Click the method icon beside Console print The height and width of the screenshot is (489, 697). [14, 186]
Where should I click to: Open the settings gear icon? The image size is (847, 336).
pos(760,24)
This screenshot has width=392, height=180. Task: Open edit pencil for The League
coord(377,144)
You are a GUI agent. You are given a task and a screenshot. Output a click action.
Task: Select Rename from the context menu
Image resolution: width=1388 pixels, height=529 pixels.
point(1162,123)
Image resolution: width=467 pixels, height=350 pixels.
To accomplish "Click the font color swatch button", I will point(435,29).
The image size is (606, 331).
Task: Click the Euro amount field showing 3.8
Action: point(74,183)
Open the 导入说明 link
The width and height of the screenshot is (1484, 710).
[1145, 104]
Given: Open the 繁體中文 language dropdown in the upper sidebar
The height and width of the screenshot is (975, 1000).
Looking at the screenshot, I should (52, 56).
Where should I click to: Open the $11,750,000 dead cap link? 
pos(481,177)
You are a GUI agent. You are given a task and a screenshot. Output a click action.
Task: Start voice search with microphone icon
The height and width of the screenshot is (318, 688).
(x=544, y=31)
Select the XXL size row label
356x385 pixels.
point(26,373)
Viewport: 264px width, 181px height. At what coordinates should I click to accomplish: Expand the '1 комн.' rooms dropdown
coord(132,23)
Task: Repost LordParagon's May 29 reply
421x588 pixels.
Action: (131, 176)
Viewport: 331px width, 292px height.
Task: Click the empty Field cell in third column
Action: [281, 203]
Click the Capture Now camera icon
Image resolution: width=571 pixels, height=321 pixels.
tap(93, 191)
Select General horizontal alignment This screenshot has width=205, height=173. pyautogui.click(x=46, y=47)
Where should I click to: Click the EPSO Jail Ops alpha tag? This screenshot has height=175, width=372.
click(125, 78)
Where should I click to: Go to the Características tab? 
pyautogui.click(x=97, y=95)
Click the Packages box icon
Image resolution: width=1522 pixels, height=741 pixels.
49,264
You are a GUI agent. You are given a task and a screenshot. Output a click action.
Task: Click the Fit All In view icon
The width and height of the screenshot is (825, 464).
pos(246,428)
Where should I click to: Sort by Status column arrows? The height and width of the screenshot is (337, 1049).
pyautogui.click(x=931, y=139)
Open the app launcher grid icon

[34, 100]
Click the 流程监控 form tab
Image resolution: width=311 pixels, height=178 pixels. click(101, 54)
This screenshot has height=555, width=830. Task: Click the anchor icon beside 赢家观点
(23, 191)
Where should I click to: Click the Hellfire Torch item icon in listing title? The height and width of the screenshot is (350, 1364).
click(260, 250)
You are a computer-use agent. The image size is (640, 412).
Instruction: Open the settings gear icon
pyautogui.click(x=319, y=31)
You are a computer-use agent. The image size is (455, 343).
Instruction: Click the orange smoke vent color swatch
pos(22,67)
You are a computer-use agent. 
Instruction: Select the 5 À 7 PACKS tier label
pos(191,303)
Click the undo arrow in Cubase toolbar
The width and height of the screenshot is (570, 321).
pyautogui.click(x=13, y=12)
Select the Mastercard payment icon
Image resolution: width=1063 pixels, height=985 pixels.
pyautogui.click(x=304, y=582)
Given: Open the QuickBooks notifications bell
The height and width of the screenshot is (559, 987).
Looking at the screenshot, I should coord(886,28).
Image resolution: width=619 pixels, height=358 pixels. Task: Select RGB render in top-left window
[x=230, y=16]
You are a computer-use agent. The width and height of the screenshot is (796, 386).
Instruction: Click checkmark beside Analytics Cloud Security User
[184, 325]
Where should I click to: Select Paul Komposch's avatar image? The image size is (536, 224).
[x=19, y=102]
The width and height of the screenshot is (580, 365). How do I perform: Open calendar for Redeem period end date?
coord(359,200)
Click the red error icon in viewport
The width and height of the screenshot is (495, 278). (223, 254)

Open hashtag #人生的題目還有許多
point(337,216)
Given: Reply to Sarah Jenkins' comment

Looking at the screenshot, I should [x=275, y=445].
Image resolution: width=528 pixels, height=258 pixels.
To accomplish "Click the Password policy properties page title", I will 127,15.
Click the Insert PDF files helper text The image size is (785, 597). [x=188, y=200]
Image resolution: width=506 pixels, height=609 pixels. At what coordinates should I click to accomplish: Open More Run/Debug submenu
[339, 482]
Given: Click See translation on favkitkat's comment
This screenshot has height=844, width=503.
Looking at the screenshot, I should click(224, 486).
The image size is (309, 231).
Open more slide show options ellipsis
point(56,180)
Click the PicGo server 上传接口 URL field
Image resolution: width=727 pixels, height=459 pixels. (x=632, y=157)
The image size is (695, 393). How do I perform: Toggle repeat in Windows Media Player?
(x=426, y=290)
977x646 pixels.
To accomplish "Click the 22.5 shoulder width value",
--- --- ---
PROBLEM TO SOLVE: Going over every line of the entries, tally those containing the string "agent" and report only the figure.

ANSWER AREA: 7